Mr. VINNAKOTA: I have no doubt that this is where I need to be and that the role that I play, to help lead this institution, is the reason that I’m here. Whether or not that’s religious or spiritual is up for debate, but I know what I know. This is what I like to do, what I can do well, and I get up every morning knowing I’m doing the right thing.

ABERNETHY: Every June, the new 7th graders — 40 boys, 40 girls — are chosen by lottery from among D.C. residents who have applied. The families of the winners know that what is at stake is their children’s futures. So do the heartbroken parents whose numbers are not called.

LESLEY POOLE (Director of Admissions, SEED School): I think for a lot of our families, they see it as a ticket for their child’s future.
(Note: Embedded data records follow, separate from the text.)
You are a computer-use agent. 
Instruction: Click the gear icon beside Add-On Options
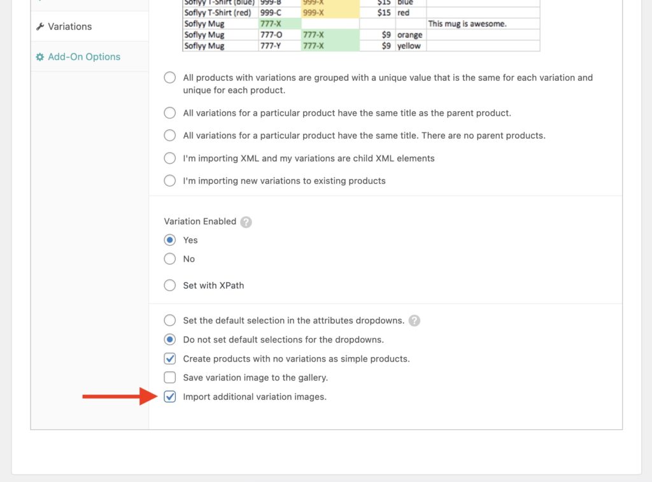coord(40,57)
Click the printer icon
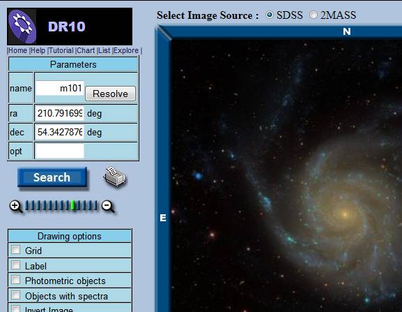The width and height of the screenshot is (402, 312). [115, 177]
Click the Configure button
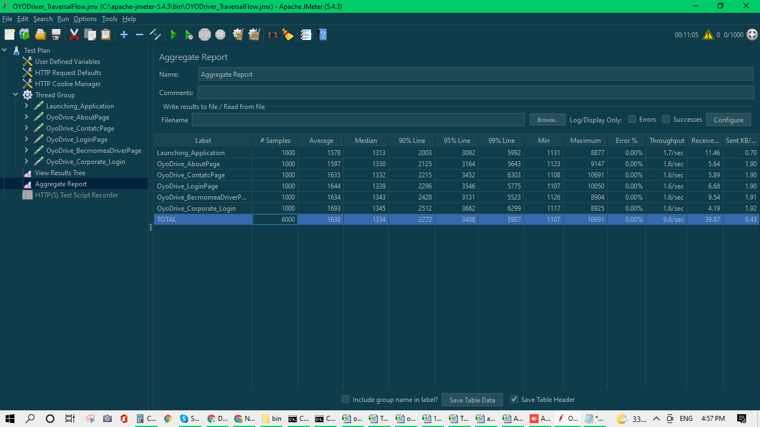 coord(728,120)
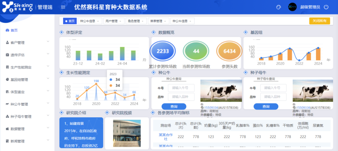Switch to the 首页 tab

pyautogui.click(x=70, y=21)
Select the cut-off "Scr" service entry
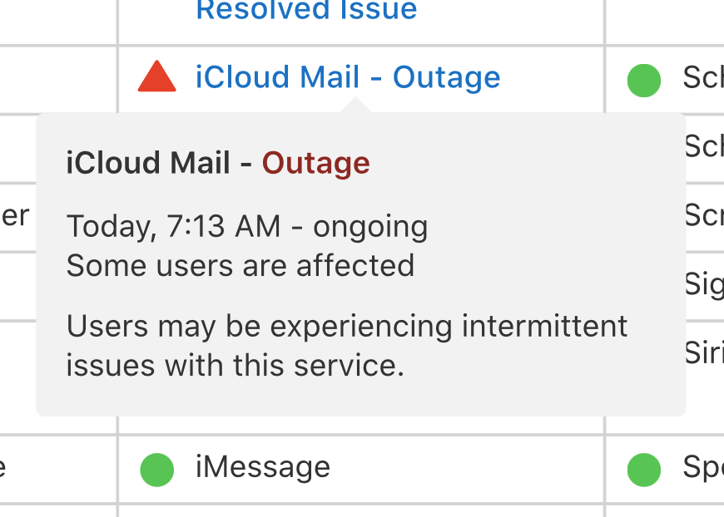This screenshot has width=724, height=517. coord(704,215)
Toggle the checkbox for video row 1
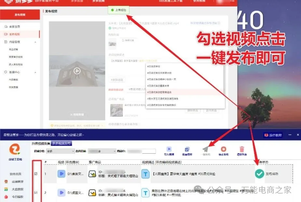 [x=36, y=174]
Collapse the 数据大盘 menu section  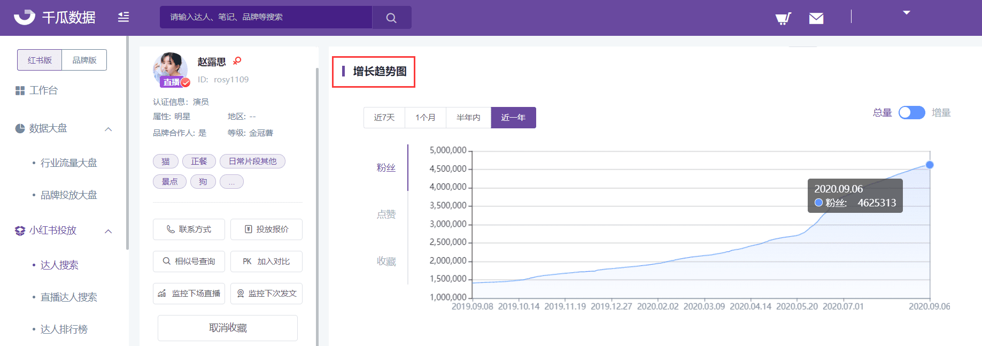point(109,129)
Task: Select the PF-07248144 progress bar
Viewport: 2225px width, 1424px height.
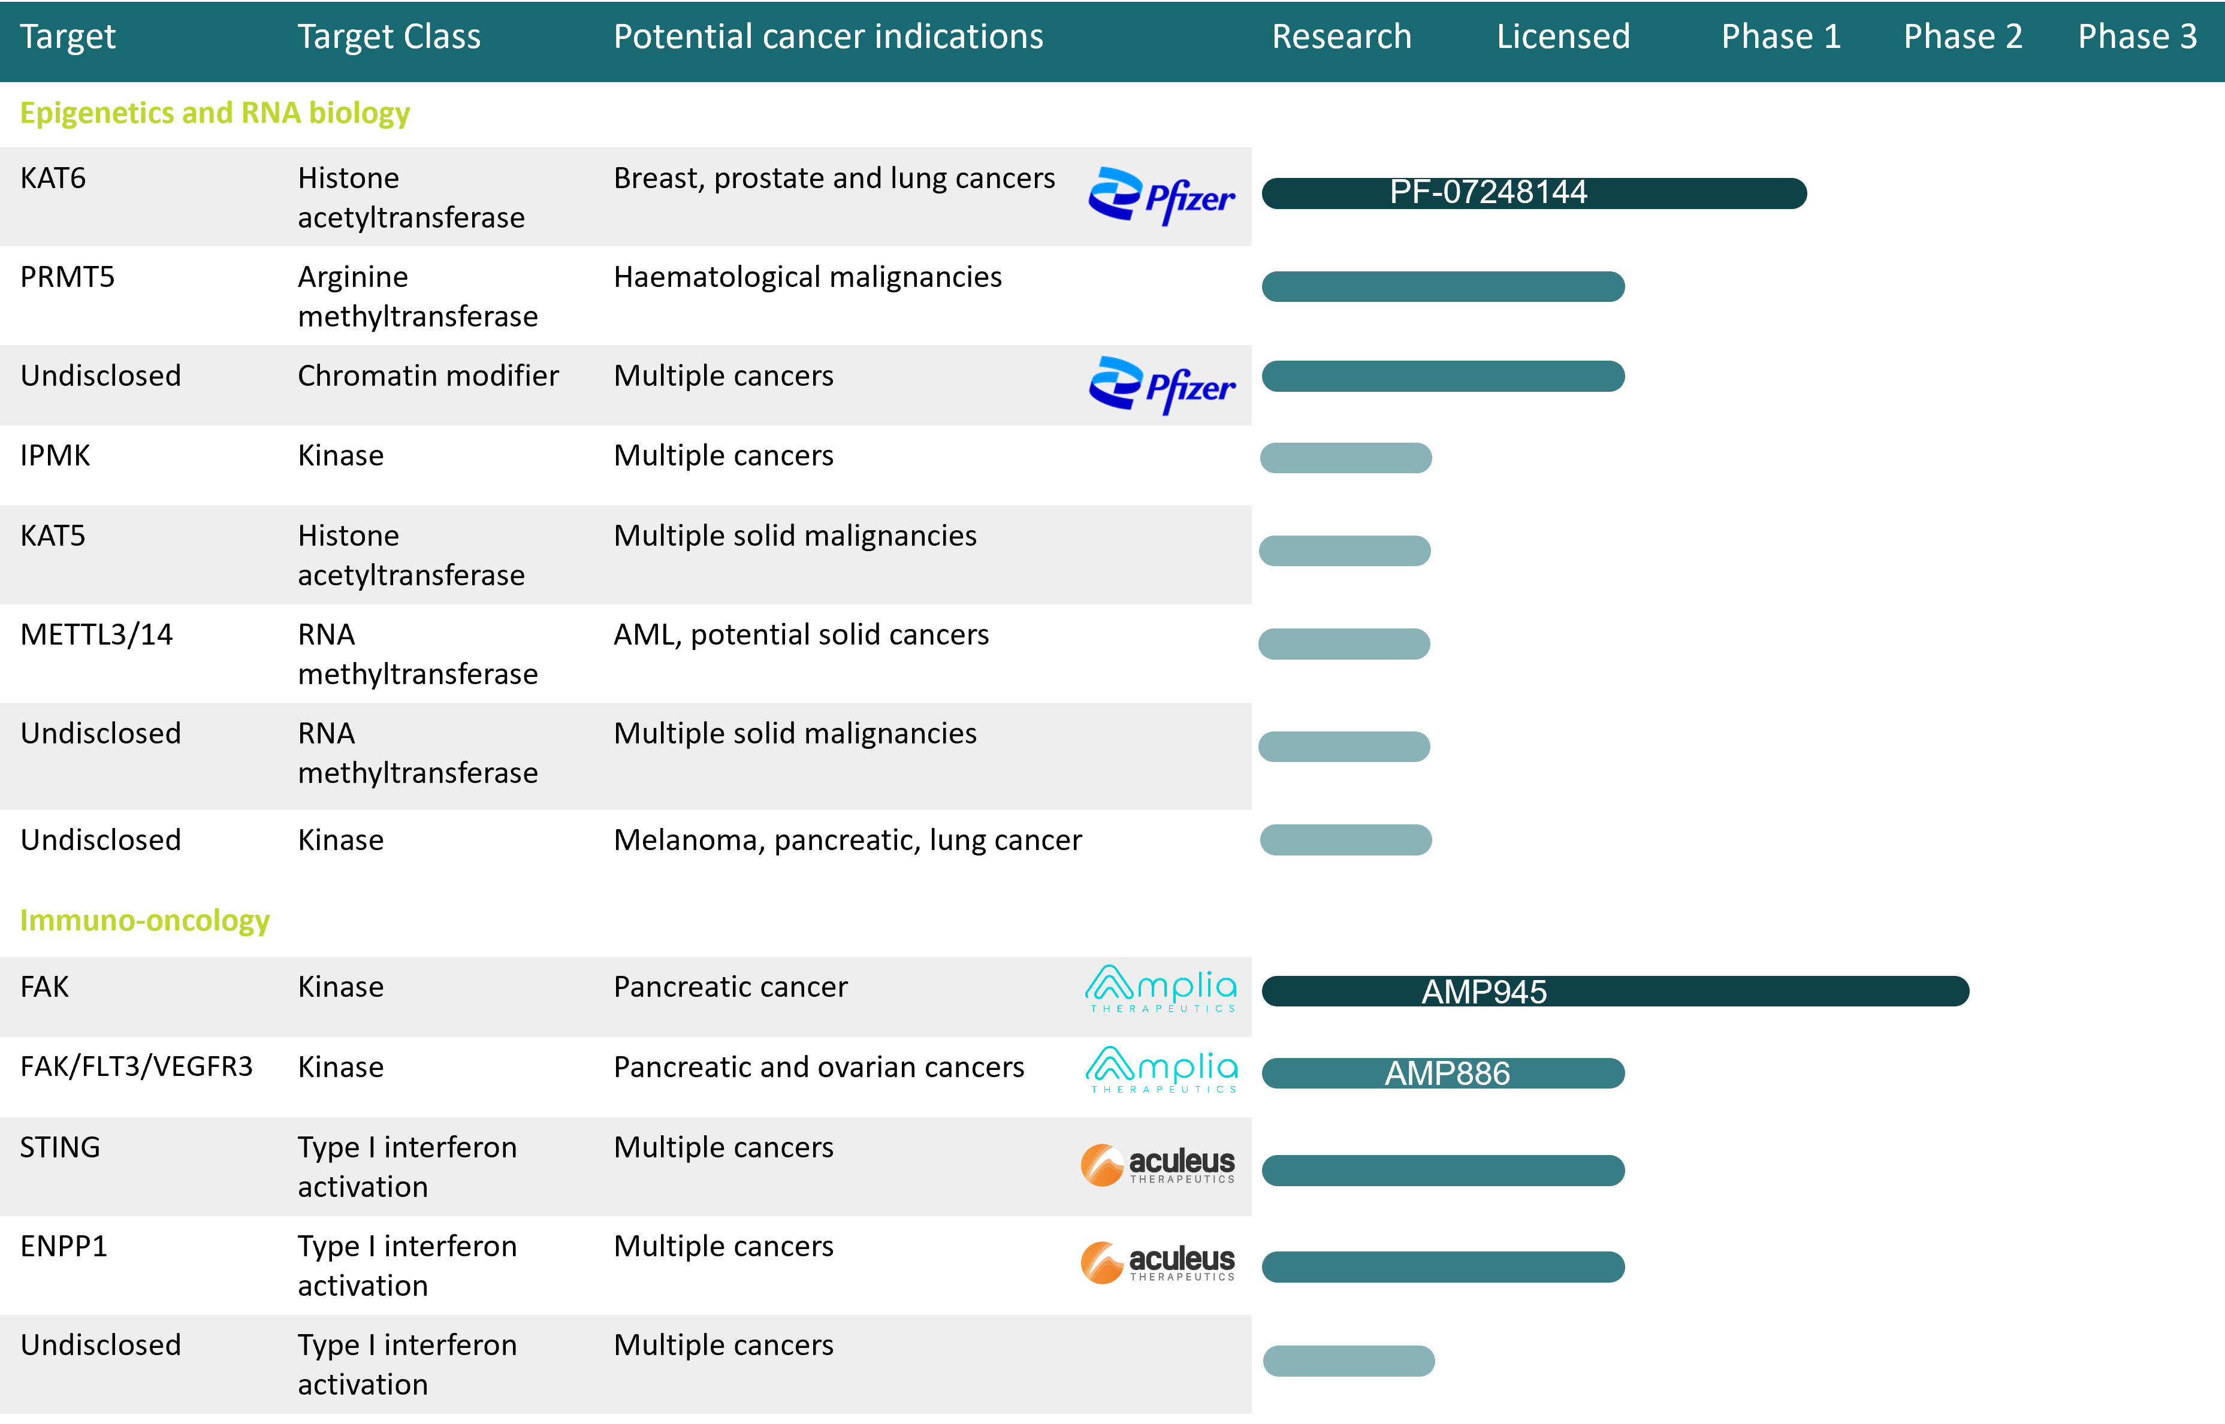Action: [1533, 193]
For them it is hope. So I think they look at it and they say, this is what I prayed for. This is what I hoped for.

KAREN HARRISON (Parent of SEED School Student): It’s an opportunity for him to broaden his mind and to be as good as he can get.
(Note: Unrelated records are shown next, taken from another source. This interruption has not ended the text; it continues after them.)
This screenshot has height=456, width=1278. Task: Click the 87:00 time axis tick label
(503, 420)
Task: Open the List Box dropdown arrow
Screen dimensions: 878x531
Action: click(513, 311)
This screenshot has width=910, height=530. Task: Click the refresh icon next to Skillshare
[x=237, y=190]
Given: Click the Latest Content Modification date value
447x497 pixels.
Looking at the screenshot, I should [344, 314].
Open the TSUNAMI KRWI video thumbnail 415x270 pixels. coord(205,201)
CRYSTAL GERMANY (New Student, SEED School): I was real happy because I can get out of the neighborhood trouble, and I won’t have to worry about any of the shooting and be around a lot of negativity.

ABERNETHY: Vinnakota calls the lottery his happiest and saddest day of the year.

LotteryDay

Mr. VINNAKOTA: We have to acknowledge that we are losing a group of children who have all the potential in the world, and unless we do everything necessary they are not going to be successful. Now I’m not advocating that every single student needs to be in a boarding school, but we need to acknowledge that there is a group of students that needs to be in a boarding school, that it can be done and that society needs to actually step up and say, “Yes, we will make the investment to leave no child behind.”
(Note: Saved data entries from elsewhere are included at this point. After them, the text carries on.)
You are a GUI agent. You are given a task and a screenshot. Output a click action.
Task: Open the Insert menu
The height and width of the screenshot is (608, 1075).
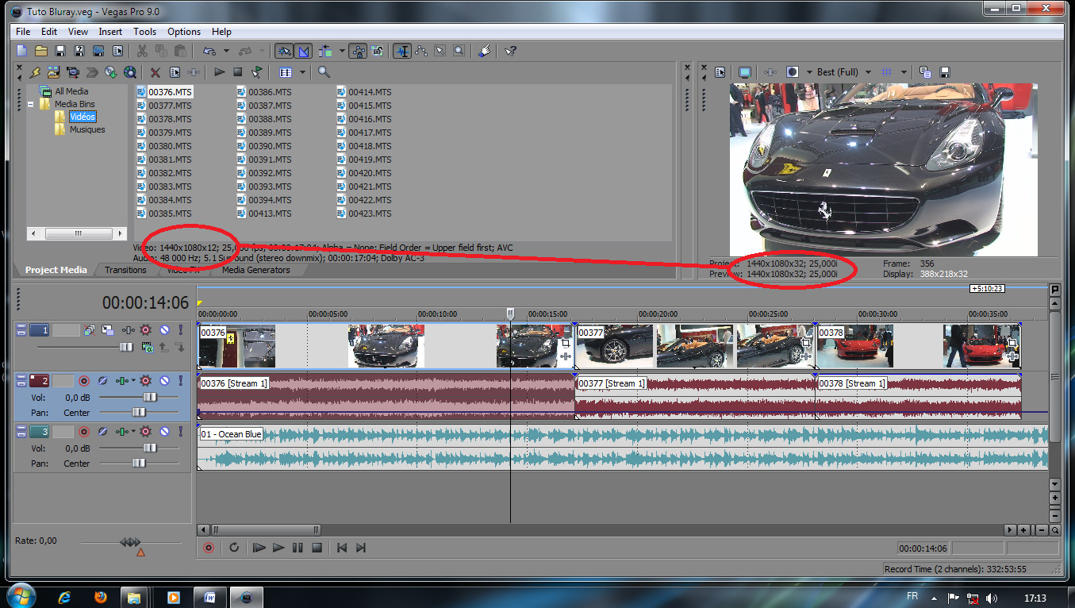110,32
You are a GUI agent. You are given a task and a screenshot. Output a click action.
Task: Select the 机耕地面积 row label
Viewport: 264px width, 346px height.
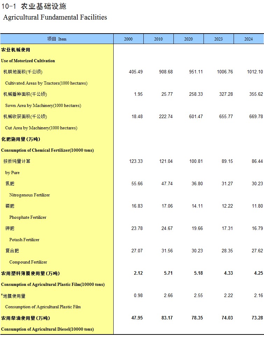[x=23, y=72]
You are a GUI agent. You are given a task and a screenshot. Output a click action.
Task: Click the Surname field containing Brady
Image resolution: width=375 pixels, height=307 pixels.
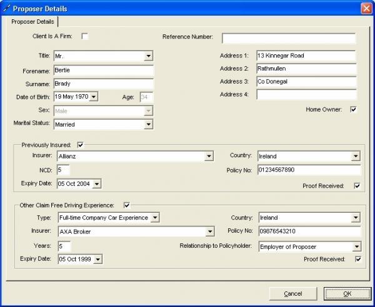[x=103, y=84]
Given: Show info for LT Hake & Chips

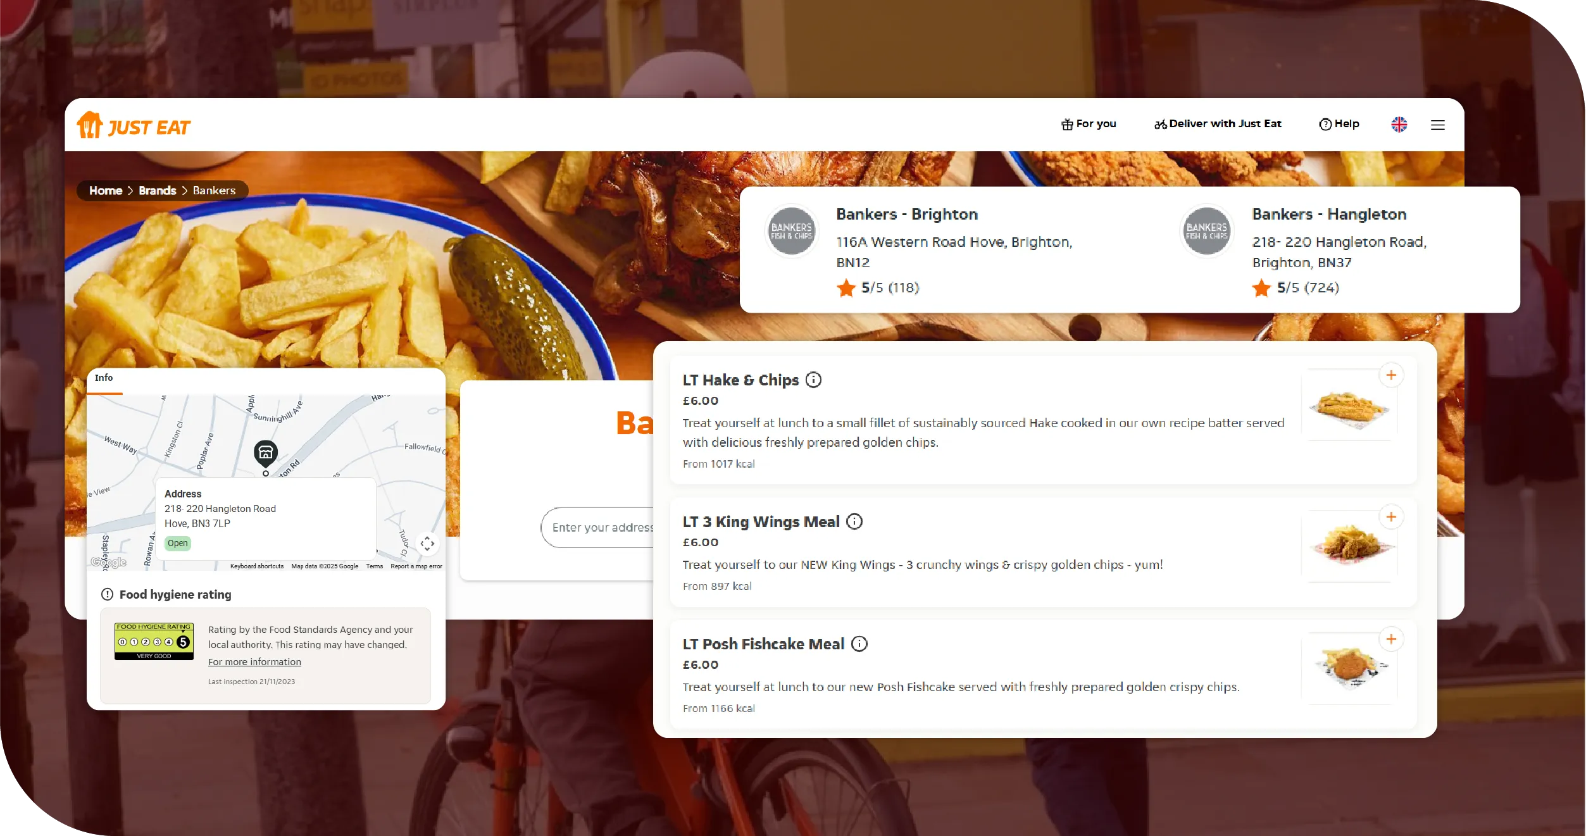Looking at the screenshot, I should tap(813, 380).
ABERNETHY: Many of this year’s graduates spoke about how much they felt like a family. They are also, as a group, ambitious and impatient to achieve the success in the world the SEED faculty has assured them they can have.

SOPHIA: I believe every word of it.

JACKIE ECHEVERRIA (Mother of Sophia): They asked me to trust them with my child, and I did, and it benefited her greatly. The teachers are what she has been looking for all her life. She worked very hard these six years, very hard. Very powerful girl. Congratulations.

SOPHIA: Thank you, Mom.

ABERNETHY: Nearly half the students who enter SEED in 7th grade do not graduate here. Some leave because they are homesick, or move away, or want a school with athletics or — even with intense support — do not keep up with the work. But co-founder Eric Adler says the success of this year’s graduates proves the SEED concept works here and can work elsewhere.

EricAdler

ERIC ADLER (Co-founder, SEED School): We just have to do it for more kids. We just have to. We look at the cost up front and it’s more than double the cost of day school, and we say that’s too much money to spend.

ABERNETHY: But Adler says the financial and human costs of not improving all public education are much greater.

Mr. ADLER: And the right thing to do is to educate kids now because it’s the right thing to do, and we just ought to do the right thing.

ABERNETHY: If such a national commitment were to evolve, it would mean that access to a variety of safe, high quality public schools would not depend on money or whether a wire wheel spins out your number, but would be available to every child.

At this year’s SEED School commencement, the speaker was Alma Powell, the wife of Secretary of State Colin Powell. She told the soon-to-be college students to stay healthy, make and keep schedules and, to the young women, she advised, “Watch out for sweet-talking guys.”